The meaning of Psycho‘s ending
Between these three parts, there is constant change in energy. When Lila discovers Norman’s dark secret, the atmosphere is intense, chaotic, terrifying. But in the police station, normalcy sets in when the psychiatrist explains everything to Sam and Lila. The climate is calm, meditative, logical. And then we finally cut to Norman, whose sinister story has been revealed. The aura then becomes chilling, alluring, villainous.
This unnerving environmental flux is very purposeful on Hitchcock’s part, meant to toy with the audience and our perception of madness. Norman’s psychosis is clear, as he believes his dead mother’s spirit inhabits his body. He seemingly switches between himself and his mother’s persona without thought or rationale, truly believing that he is both himself and Norma—this is not the behavior of a sane person.
But there’s more to Norman than meets the eye. Yes, he is psychotic. But as we discussed in the themes section, Norman was driven to madness because of unfortunate circumstances in his life. The isolation he experienced at his hidden motel made him irrevocably lonely, and the sadness and guilt he felt after losing his mother wore on him over the years, driving him to a point where he recreated his mother to combat the lonesomeness, the depression. Because nobody was there for him, he went a little mad.

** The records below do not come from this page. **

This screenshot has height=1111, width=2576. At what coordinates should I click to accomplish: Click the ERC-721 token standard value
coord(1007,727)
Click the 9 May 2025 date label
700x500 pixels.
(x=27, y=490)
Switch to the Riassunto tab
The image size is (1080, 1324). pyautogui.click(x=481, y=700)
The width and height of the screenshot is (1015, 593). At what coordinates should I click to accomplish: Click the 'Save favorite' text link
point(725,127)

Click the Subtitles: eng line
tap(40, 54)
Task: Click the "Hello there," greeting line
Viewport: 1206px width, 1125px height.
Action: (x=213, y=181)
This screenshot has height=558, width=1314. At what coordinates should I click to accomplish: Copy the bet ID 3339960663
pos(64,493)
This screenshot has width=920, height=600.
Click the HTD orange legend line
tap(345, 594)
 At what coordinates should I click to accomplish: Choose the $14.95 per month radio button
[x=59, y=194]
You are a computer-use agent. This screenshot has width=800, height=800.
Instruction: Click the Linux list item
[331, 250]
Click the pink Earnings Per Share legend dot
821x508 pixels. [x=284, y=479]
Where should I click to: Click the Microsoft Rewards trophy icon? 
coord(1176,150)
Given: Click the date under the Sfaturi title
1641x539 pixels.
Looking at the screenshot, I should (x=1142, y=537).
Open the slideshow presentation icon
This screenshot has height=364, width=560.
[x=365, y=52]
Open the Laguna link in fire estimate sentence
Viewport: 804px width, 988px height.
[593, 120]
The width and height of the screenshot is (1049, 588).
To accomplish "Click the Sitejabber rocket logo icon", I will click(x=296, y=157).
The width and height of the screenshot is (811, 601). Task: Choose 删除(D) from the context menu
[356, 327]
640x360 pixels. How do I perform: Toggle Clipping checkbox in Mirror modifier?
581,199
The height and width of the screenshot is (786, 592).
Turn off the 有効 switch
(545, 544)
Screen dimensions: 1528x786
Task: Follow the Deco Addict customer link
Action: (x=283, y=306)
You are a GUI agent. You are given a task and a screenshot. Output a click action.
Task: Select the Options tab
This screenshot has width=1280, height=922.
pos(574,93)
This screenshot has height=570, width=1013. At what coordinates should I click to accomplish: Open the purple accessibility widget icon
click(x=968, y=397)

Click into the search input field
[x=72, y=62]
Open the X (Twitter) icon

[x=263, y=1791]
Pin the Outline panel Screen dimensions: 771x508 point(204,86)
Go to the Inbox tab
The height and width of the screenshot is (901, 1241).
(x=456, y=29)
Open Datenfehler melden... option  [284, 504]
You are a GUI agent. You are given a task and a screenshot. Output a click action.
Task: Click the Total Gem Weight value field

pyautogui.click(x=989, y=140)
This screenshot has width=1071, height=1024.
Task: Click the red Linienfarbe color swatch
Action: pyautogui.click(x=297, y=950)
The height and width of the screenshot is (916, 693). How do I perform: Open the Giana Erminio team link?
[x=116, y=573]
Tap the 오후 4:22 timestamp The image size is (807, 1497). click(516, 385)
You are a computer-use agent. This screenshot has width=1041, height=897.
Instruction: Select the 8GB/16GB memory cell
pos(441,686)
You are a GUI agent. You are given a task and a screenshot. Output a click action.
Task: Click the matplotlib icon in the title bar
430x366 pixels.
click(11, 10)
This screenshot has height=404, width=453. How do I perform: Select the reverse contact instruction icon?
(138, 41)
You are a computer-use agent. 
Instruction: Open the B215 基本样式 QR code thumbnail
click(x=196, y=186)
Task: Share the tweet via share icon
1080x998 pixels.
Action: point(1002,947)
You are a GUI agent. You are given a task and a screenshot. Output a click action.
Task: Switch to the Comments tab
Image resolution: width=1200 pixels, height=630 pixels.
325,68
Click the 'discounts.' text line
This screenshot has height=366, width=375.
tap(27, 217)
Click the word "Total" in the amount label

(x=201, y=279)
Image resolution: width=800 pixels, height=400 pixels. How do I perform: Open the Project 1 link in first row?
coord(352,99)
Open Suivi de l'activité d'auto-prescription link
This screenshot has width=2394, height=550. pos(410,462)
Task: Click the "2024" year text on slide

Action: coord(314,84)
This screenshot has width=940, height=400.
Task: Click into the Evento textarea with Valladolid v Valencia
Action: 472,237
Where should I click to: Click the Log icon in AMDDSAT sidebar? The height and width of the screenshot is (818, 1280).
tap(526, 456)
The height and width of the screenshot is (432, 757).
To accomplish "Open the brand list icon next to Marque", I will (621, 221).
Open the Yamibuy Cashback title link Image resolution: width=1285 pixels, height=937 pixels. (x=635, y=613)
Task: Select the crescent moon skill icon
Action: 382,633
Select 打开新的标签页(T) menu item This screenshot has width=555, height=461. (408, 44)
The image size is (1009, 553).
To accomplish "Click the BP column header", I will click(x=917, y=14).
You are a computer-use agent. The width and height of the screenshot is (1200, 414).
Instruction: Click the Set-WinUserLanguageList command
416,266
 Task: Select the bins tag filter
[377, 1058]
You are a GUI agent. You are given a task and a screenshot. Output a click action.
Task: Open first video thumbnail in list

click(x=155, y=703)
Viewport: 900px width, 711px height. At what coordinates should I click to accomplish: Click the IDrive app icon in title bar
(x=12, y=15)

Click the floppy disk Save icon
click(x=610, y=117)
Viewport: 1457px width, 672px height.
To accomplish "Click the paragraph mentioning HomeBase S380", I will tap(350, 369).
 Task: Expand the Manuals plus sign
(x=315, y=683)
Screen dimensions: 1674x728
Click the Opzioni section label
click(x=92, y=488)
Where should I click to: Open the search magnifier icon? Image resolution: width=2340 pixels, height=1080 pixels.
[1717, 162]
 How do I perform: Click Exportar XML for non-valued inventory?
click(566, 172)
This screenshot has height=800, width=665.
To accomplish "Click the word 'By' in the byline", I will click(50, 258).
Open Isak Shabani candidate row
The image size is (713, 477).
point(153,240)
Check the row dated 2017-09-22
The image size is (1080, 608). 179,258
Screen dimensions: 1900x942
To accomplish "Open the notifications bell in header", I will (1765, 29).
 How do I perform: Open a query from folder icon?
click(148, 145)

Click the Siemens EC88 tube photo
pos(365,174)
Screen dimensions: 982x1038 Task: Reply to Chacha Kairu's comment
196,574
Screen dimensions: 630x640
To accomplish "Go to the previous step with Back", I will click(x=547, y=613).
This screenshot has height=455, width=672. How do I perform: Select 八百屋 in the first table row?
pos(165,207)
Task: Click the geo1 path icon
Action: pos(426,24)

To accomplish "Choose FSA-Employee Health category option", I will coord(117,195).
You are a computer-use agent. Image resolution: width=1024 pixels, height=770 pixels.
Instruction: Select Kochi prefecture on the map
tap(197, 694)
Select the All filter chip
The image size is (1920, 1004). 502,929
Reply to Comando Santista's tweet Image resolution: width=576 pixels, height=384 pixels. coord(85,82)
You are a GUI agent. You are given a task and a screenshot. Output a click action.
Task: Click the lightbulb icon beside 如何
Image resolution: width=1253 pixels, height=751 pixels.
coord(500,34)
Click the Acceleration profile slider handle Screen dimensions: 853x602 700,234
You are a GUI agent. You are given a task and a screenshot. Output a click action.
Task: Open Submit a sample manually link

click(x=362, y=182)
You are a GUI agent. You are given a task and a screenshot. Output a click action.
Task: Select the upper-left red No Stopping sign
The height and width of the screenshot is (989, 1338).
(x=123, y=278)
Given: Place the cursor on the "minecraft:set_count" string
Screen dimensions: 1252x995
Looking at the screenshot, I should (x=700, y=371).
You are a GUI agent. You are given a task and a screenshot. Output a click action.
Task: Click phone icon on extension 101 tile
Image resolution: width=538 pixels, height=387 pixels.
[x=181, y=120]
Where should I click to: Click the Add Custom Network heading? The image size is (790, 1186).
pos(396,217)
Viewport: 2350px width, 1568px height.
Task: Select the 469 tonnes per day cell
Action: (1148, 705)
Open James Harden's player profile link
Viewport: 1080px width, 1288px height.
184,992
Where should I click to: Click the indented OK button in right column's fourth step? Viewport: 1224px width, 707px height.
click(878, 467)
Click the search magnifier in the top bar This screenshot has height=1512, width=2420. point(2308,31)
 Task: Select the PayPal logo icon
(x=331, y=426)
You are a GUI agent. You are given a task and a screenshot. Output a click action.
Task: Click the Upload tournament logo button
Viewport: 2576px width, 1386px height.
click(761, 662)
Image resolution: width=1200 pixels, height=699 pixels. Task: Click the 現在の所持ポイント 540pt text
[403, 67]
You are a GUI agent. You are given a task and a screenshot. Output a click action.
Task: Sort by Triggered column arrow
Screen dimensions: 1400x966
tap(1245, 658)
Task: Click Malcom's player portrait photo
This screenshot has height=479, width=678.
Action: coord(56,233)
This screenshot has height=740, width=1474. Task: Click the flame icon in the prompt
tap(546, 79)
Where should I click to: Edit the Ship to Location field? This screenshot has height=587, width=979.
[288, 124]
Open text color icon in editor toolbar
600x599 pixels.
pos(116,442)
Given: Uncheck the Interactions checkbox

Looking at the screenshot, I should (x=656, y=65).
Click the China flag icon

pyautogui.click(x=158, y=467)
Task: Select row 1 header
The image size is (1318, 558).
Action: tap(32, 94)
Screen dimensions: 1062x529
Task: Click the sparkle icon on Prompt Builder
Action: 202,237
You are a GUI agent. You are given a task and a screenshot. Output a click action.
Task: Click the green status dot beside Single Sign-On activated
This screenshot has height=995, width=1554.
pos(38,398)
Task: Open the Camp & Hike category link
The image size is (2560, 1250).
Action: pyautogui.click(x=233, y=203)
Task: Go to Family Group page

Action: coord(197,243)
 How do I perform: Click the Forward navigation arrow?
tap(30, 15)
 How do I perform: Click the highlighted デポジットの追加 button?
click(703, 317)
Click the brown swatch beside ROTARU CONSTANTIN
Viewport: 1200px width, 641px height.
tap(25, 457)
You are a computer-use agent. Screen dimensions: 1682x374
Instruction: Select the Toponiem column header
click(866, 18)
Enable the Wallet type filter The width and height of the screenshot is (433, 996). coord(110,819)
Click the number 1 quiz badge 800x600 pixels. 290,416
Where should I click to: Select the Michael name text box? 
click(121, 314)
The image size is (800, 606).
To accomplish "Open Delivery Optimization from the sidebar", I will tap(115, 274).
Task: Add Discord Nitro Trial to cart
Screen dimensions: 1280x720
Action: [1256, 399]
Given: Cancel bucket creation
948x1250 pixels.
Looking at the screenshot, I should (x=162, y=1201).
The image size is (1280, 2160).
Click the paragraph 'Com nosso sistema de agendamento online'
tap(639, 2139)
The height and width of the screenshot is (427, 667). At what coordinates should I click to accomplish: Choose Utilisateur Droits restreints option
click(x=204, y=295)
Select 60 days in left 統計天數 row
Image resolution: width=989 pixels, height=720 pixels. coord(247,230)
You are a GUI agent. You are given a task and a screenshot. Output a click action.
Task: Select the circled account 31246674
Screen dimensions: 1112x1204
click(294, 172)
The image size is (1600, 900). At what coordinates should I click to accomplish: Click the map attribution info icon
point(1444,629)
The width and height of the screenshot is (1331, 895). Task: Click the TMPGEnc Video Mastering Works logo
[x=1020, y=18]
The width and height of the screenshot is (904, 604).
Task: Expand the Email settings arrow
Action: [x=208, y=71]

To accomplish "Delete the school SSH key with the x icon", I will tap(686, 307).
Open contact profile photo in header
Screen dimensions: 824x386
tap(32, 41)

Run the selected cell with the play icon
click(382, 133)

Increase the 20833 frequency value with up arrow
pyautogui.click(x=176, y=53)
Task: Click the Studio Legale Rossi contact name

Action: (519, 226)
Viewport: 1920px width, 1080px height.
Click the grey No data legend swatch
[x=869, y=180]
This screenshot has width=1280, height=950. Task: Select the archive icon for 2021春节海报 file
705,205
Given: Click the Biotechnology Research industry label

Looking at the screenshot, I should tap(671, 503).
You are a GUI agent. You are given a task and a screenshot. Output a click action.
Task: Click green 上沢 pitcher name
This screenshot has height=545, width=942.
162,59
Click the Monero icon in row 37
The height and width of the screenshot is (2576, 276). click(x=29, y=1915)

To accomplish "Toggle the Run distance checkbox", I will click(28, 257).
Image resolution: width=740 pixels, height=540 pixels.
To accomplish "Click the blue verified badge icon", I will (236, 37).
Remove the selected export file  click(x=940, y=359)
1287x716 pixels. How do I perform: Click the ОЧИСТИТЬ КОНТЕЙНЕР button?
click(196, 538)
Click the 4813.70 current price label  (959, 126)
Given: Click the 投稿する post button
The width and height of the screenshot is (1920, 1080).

“Mad” is a key word in Psycho, as we will discuss in the title section. In defending his mother to Marion, Norman says, “It’s not as if she were a maniac, a raving thing. She’s just goes a little mad sometimes. We all go a little mad sometimes. Haven’t you?” This serves as a wake-up call to Marion, who realizes that she indeed went a little mad when stealing the money.
In both Marion and Norman’s cases, they were driven mad because of the circumstances they were stuck in. For Marion, it was the lonesomeness she felt in society. But for Norman, it was the emotional isolation he felt by having nobody else around. In both cases, the cruel realities of the world drove them to commit immoral acts.
Yet…nobody is evaluating Marion and her crime. She realizes she went a little mad, that she was being pushed down the same path that eventually drove Norman to insane levels. But Norman is the one that’s evaluated, that’s normalized, that’s given thought and reason for his crimes. Because Norman was so lost and rejected that he committed murder, he became fit for study and reason. The psychiatrist’s conclusion feels sound and rational, putting us and the characters at ease.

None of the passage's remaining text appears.